CONSEGNA:
Modifica il testo sull'autotutela amministrativa riscrivendo tutto da "Per sopravvenuti motivi" fino a "produrre effetti ulteriori.", con "ritirato" al posto di "revocato".

━━━ TESTO DI STUDIO ━━━

Sul punto si è pronunciato il Consiglio di Stato con Ad. plen., 17 ottobre 2017, n. 8 con cui ha dichiarato che l’espressione “termine ragionevole” è stato interpretato come il complesso delle circostanze rilevanti caso per caso e coincide con il momento in cui l’amministrazione è venuta concretamente a conoscenza dei profili illegittimi dell’atto. La Legge 124 del 2015 oltre a riconfermare la previsione del termine ragionevole ha introdotto un limite temporale pari a 18 mesi decorrente dalla data di emanazione del provvedimento illegittimo entro cui l’amministrazione potrà esercitare il proprio potere in relazione a provvedimenti di autorizzazione o di attribuzione di vantaggi economici.
Per sopravvenuti motivi di pubblico interesse ovvero nel caso di mutamento della situazione di fatto non prevedibile al momento dell’adozione del provvedimento o, salvo che per i provvedimenti di autorizzazione o di attribuzione di vantaggi economici, di nuova valutazione dell’interesse pubblico originario il provvedimento amministrativo ad efficacia durevole può essere revocato da parte dell’organo che lo ha emanato ovvero da altro organo previsto dalla legge. Trattasi della c.d. “revoca in autotutela” che determina l’inidoneità del provvedimento revocato a produrre effetti ulteriori.

━━━ DATI FORNITI ━━━

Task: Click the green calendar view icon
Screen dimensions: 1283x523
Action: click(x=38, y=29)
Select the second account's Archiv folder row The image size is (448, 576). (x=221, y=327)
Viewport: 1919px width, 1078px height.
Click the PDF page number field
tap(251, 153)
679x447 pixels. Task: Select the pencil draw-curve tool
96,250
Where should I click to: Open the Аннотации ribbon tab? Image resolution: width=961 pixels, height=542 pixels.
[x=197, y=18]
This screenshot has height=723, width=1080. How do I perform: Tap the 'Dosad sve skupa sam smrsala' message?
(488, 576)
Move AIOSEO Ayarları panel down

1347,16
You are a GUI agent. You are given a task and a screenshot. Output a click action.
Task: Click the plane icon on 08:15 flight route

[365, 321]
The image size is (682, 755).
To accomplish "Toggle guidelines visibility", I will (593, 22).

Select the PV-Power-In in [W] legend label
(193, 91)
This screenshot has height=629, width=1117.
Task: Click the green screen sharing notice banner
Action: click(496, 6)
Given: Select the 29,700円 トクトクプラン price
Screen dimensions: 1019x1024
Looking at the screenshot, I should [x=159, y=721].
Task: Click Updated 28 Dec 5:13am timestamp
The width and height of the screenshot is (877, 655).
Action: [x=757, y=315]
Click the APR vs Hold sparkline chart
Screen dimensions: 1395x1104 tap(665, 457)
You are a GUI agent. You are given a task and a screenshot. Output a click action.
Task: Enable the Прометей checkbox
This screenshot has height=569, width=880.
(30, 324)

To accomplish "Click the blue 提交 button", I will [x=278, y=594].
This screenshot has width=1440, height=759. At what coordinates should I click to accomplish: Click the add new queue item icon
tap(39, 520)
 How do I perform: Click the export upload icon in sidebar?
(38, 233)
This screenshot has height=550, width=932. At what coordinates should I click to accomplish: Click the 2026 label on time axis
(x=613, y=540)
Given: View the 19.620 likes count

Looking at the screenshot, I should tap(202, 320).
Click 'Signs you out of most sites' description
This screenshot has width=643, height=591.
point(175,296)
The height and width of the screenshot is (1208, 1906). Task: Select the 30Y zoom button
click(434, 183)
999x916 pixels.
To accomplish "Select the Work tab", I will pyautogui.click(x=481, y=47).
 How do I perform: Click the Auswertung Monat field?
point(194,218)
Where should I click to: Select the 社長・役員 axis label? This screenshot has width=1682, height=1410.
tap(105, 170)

━━━

RISPOSTA SCRITTA:
Per sopravvenuti motivi di pubblico interesse ovvero nel caso di mutamento della situazione di fatto non prevedibile al momento dell’adozione del provvedimento o, salvo che per i provvedimenti di autorizzazione o di attribuzione di vantaggi economici, di nuova valutazione dell’interesse pubblico originario il provvedimento amministrativo ad efficacia durevole può essere ritirato da parte dell’organo che lo ha emanato ovvero da altro organo previsto dalla legge. Trattasi della c.d. “revoca in autotutela” che determina l’inidoneità del provvedimento ritirato a produrre effetti ulteriori.